▶ Quoted passage
* Begin *
In Russia before the emancipation of the serfs in 1861, landowners were entitled to own serfs to farm their land. Serfs were for most purposes considered the property of the landowner, and could be bought, sold, or mortgaged against, as any other chattel. To count serfs (and people in general), the measure word “soul” was used: e.g., “six souls of serfs”. The plot of the novel relies on “dead souls” (i.e., “dead serfs”) which are still accounted for in property registers. On another level, the title refers to the “dead souls” of Gogol’s characters, all of which visualise different aspects of poshlost (an untranslatable Russian word which is perhaps best rendered as “self-satisfied inferiority”, moral and spiritual, with overtones of middle-class pretentiousness, fake significance, and philistinism).

First Page:

DEAD SOULS

By Nikolai Vasilievich Gogol

Translated by D. J. Hogarth

Introduction By John Cournos

Nikolai Vasilievich Gogol, born at Sorochintsky, Russia, on 31st March 1809. Obtained government post at St. Petersburg and later an appointment at the university. Lived in Rome from 1836 to 1848. Died on 21st February 1852.
* End *
▶ Exercise set
(A) Name every year that appears in the passage on Dead Souls.
(B) According to the passage on Dead Souls, what measure word was used in Russia to count serfs?
The records after this point have no connection to the passage on Dead Souls.

▶ Data excerpts
* Begin *
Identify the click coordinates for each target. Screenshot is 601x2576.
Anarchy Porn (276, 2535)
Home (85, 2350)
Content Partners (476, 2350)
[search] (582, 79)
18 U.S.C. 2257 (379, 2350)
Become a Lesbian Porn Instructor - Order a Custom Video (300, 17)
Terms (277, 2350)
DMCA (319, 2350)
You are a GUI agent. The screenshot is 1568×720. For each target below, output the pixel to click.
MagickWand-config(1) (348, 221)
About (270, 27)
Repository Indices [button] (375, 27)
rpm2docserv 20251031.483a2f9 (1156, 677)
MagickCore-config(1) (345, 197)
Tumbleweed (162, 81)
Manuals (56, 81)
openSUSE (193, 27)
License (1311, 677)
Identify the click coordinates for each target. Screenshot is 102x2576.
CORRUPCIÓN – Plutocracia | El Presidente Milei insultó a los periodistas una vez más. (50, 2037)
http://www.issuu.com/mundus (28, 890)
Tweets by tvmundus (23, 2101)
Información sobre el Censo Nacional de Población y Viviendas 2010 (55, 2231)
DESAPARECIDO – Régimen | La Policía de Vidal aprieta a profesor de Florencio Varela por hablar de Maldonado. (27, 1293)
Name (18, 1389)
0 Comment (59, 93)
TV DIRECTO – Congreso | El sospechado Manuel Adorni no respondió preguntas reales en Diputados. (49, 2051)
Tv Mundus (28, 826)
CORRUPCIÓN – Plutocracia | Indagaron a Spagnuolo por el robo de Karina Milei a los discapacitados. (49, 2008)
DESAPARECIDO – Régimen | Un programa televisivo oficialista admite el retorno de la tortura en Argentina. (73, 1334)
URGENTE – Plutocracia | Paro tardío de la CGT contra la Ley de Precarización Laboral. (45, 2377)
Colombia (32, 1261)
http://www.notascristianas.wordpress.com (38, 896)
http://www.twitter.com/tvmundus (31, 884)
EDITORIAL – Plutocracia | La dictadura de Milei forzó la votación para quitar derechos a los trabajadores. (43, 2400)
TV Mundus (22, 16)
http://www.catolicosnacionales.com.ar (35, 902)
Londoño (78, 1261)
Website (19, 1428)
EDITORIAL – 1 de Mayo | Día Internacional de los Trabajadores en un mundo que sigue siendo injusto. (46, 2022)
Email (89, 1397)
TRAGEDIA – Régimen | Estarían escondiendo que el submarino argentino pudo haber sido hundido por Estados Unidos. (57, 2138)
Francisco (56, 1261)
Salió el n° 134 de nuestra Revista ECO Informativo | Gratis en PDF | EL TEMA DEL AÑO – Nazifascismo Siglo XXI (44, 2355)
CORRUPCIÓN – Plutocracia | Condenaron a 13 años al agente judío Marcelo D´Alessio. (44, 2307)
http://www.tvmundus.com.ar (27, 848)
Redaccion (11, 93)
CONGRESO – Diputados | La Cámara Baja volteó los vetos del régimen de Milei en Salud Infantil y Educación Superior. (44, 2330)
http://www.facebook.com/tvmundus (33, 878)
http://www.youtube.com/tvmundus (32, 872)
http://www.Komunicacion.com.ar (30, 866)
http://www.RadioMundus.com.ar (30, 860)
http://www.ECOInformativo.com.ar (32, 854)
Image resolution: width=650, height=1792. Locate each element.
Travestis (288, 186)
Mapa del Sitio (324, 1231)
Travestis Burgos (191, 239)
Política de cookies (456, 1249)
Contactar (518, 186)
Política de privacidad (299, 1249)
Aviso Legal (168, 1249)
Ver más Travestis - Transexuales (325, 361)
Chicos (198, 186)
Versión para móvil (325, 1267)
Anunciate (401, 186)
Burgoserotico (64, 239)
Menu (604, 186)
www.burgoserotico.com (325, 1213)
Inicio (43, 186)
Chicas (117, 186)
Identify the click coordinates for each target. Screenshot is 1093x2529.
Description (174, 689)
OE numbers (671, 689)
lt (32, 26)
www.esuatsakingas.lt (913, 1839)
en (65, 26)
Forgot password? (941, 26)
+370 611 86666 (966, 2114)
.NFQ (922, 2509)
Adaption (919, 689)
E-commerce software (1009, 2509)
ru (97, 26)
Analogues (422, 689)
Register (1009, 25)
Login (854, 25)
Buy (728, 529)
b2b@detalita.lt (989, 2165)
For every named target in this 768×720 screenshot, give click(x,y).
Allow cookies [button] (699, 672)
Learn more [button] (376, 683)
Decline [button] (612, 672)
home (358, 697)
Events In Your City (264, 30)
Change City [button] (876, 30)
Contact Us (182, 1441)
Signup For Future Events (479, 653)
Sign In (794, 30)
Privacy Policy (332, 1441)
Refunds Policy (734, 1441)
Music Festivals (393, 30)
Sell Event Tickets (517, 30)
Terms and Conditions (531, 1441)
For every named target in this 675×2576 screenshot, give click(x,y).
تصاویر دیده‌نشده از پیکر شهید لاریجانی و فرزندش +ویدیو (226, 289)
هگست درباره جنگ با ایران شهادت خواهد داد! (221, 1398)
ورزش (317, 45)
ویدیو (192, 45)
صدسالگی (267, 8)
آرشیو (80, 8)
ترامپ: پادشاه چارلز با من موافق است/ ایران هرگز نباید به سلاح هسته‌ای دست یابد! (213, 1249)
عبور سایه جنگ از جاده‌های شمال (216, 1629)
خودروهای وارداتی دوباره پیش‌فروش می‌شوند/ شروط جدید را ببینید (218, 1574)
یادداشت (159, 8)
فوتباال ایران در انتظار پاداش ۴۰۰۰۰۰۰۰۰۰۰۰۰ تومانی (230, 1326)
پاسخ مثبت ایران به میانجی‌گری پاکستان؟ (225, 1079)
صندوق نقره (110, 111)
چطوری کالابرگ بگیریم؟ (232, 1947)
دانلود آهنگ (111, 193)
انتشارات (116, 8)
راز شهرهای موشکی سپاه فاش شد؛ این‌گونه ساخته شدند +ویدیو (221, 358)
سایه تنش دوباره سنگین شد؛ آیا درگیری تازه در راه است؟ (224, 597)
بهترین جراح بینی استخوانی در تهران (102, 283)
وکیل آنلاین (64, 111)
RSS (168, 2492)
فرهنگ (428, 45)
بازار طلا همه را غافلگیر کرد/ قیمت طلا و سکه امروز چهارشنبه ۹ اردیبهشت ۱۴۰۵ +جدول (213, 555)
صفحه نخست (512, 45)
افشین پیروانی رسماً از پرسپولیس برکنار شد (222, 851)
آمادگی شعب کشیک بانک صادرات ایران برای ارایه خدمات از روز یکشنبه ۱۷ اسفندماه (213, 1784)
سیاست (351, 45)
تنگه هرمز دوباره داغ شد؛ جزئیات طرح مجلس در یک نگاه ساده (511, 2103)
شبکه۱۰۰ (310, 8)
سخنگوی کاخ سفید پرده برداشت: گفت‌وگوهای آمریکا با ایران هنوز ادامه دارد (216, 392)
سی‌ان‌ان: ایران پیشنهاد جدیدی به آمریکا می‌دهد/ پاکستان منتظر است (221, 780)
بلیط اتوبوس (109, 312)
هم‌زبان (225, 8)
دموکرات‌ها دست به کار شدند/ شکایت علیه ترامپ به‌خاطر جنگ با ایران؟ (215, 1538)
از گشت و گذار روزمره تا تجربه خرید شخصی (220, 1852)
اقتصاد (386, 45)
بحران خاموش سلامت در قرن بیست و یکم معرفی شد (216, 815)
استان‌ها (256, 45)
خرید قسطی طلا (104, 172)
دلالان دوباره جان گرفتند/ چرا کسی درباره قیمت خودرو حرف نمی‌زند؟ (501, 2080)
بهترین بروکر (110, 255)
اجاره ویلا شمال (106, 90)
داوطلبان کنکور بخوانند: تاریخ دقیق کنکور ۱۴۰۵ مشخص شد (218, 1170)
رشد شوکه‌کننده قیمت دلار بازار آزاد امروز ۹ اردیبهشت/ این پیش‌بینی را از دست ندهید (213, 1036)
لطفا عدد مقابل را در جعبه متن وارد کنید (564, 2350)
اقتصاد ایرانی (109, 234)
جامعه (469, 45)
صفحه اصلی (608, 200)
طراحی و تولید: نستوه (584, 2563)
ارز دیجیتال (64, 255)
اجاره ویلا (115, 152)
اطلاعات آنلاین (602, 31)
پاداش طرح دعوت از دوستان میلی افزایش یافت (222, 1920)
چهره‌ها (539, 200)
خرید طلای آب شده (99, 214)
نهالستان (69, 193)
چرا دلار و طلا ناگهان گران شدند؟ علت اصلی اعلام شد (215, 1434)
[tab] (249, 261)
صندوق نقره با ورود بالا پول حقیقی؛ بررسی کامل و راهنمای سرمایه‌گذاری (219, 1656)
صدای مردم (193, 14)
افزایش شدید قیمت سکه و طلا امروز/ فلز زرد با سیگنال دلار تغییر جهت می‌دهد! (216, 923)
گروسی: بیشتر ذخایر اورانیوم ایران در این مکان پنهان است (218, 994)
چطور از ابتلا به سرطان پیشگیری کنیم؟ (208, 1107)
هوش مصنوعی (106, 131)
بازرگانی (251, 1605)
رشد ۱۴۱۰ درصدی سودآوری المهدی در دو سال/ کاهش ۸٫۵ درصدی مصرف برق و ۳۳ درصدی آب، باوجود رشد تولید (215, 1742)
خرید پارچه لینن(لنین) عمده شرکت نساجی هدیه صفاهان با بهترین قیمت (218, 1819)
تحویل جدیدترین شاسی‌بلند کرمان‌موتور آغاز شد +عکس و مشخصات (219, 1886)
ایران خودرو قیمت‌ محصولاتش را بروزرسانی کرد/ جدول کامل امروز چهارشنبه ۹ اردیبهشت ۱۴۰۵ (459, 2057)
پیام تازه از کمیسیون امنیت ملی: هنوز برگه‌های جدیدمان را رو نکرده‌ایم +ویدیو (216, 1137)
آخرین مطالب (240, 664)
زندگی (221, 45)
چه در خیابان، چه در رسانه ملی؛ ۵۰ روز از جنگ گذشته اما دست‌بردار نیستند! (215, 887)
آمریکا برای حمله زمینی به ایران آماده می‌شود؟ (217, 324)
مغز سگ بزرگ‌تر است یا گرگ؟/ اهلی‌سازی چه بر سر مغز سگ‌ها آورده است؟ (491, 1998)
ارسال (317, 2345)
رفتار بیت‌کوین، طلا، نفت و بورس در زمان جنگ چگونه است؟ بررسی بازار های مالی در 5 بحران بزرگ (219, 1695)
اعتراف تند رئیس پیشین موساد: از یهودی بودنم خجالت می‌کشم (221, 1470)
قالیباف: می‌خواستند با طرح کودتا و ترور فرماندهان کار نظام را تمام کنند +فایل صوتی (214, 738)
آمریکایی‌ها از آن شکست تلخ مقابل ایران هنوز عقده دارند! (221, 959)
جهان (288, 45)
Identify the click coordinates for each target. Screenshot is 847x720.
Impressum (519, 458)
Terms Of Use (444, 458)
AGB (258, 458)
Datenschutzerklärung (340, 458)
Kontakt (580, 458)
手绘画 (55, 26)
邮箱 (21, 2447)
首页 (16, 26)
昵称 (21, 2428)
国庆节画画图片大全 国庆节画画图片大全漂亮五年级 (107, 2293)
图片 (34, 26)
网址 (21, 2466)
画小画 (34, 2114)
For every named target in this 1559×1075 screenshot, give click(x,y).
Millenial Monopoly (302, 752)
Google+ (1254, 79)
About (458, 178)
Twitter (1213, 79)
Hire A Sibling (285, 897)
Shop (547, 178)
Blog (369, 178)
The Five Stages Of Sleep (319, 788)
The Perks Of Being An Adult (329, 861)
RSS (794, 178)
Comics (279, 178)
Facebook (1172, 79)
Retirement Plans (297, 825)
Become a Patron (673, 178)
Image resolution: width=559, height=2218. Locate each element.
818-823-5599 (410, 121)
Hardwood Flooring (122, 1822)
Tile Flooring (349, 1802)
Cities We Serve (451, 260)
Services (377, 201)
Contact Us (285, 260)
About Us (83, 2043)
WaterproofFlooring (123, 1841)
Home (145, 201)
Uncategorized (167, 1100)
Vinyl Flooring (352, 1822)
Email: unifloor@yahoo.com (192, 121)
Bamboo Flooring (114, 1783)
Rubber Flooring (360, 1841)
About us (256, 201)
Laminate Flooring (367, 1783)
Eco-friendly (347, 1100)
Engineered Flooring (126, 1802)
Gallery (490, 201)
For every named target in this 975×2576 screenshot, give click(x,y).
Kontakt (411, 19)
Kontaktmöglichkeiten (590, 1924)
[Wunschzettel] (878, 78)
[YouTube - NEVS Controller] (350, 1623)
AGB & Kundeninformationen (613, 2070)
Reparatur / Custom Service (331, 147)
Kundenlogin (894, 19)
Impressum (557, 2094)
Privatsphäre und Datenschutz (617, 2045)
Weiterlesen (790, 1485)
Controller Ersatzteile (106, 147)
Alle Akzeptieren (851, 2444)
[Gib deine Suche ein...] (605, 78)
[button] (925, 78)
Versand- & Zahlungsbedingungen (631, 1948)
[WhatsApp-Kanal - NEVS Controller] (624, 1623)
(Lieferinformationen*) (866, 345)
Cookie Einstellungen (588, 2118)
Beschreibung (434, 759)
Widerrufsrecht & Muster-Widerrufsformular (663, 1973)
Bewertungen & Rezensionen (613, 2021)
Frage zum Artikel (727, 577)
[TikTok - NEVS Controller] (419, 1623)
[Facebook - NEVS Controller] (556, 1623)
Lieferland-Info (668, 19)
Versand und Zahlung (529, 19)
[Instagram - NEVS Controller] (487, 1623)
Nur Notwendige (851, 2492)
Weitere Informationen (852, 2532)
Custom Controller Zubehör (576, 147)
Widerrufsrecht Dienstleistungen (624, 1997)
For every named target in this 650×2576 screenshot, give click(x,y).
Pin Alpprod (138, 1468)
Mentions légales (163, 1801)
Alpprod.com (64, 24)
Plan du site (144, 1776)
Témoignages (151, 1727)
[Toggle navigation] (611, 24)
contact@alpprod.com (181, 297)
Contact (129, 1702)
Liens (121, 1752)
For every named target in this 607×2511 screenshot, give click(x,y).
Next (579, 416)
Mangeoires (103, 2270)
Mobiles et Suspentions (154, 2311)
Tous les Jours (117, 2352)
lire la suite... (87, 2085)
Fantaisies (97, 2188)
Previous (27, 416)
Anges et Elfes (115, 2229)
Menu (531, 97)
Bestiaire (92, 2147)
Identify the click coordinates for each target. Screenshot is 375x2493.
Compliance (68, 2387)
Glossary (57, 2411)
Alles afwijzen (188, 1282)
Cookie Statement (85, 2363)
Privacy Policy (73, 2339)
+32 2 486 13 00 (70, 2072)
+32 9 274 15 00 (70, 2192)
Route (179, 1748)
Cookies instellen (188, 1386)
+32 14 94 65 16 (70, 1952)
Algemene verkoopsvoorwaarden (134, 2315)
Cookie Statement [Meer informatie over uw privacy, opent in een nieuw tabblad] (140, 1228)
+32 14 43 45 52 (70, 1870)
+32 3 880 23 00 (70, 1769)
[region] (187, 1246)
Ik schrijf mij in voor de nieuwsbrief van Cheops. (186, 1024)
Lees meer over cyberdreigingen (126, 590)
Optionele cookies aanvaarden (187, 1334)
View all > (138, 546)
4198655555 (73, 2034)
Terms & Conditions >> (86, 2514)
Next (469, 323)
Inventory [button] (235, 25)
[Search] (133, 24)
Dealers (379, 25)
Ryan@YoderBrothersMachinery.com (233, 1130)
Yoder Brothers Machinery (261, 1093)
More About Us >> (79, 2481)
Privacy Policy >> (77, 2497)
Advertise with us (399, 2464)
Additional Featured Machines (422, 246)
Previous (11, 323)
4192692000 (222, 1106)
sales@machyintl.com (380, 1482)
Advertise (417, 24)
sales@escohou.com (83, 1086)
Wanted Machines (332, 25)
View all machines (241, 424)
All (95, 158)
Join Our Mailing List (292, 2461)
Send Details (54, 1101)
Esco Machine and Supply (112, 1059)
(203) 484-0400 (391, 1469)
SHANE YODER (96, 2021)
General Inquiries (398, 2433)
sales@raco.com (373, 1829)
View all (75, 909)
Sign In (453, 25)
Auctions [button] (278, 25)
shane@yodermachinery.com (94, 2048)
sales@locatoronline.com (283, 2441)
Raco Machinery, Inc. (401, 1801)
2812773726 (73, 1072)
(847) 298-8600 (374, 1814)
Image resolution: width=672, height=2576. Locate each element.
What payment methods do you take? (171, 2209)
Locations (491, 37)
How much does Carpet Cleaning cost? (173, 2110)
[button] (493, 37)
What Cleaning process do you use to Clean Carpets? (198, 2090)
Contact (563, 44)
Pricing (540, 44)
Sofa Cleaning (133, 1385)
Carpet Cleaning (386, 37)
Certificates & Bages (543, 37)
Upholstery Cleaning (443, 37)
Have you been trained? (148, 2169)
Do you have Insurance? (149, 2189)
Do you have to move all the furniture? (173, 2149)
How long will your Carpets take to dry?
* End *
▶ The replies
(A) 1861, 1809, 1836, 1848, 1852

(B) The word "soul," as in "six souls of serfs."